DOCUMENT EXCERPT →

In place of an entire anonymous Comparator class, Java 8 allows you to specify an anonymous function. It basically cuts through all the syntax to get to just the part of the Comparator's compare function that shows how to do the comparison.

Say we have a class called Record that has a field called age, and we want to sort a list of records by age. We could use the following:

Collections.sort(list, new Comparator<Record>() {
    public int compare(Record r1, Record r2) {
        return r1.age - r2.age; }});

In Java 8 and later, we can do the following:

list.sort((r1, r2) -> r1.age - r2.age);

If we have a getter written for the age, we could also do the following:

list.sort(Comparator.comparing(Record::getAge));

Suppose we want to sort by a more complicated criterion, like by last name and then by first name. The following is one way to do things:

Collections.sort(list, new Comparator<Record>() {
            public int compare(Record r1, Record r2) {
                if (!r1.lastName.equals(r2.lastName))
                    return r1.lastName.compareTo(r2.lastName);
                else
                    return r1.firstName.compareTo(r2.firstName); }});
In Java 8 and later, we can use the following:
list.sort(Comparator.comparing(Record::getLastName).thenComparing(Record::getFirstName));

Uses for sorting

Here is a list of some places sorting can be helpful:

Insertion sort

Insertion sort is an O(n2) algorithm that is possibly the fastest common sorting algorithm for small lists of up to maybe a few dozen elements. For large lists, other algorithms are much faster. Insertion sort is also a very good sort for lists that are already almost in sorted order.

To understand the basic idea, suppose we have a stack of papers we want to put into in alphabetical order. We could start by putting the first two papers in order. Then we could put the third paper where it fits in order with the other two. Then we could put the fourth paper where it fits in order with the first three. If we keep doing this, we have what is essentially insertion sort.

To do insertion sort on an array, we loop over the indices of the array running from 1 to the end of the array. For each index, we take the element at that index and loop back through the array towards the front, looking for where the element belongs among the earlier elements. These elements are in sorted order (having been placed in order by the previous steps), so to find the location we run the loop until we find an element that is smaller than the one we or looking at or fall off the front of the array. The figure below shows it in action.

Below is code for insertion sort in Python. This code will sort the caller's list instead of making a separate copy and sorting that. It's not hard to modify the code to make a copy if that's what you want.

def insertion_sort(L):
    for i in range(1, len(L)):
        current_val = L[i]
        j = i
        while j > 0 and current_val < L[j-1]:
            L[j] = L[j-1]
            j -= 1
        L[j] = current_val

We see the nested loops in the code above, showing that insertion sort is O(n2) in the worst case. That worst case would be a list in reverse sorted order. Insertion sort turns out to be O(n2) in the average case as well. The best case for insertion sort is if the list is already sorted. In that case, the inner loop never runs, and it's O(n). If the list is mostly sorted except for a few elements a little out of place, we are close to this best case, and the running time is still pretty good.

TO DO →
Do these three statements agree with the sorting text? Answer yes or no for each, quoting the words of the text that decide it.
1. Insertion sort runs in O(n) time on a list that is already sorted.
2. The Python insertion sort code leaves the caller's list unchanged and sorts a separate copy.
3. The worst case for insertion sort is a list in reverse sorted order.

ITEMS →

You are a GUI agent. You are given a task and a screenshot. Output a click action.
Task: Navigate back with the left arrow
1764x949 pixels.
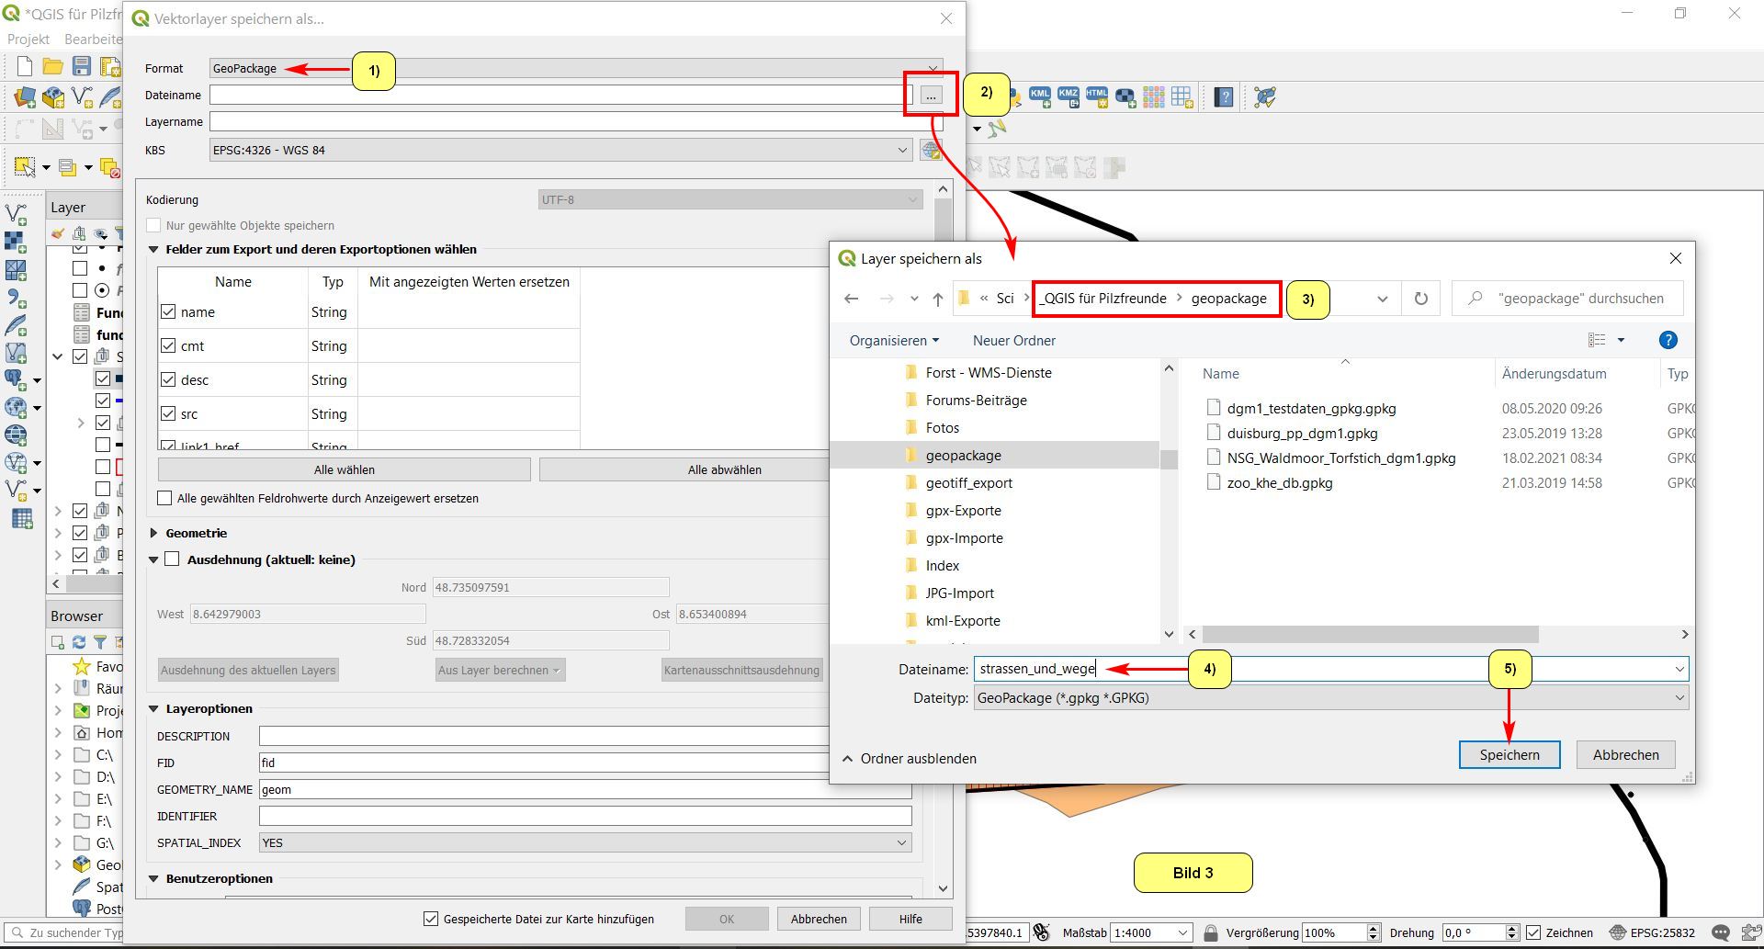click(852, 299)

==

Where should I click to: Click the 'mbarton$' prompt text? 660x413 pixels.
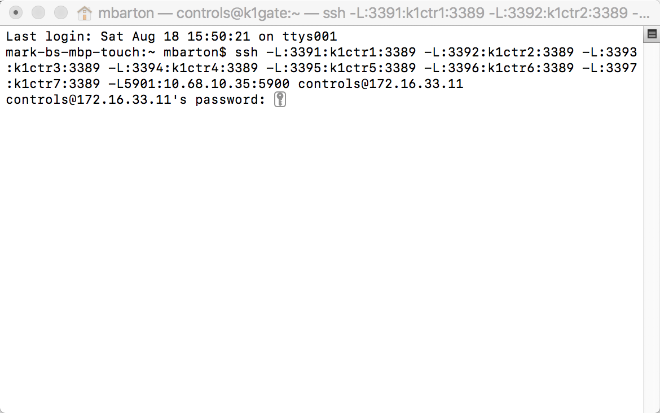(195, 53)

COMPLETED TASK →
1. Yes: "In that case, the inner loop never runs, and it's O(n)."
2. No: "This code will sort the caller's list instead of making a separate copy and sorting that."
3. Yes: "That worst case would be a list in reverse sorted order."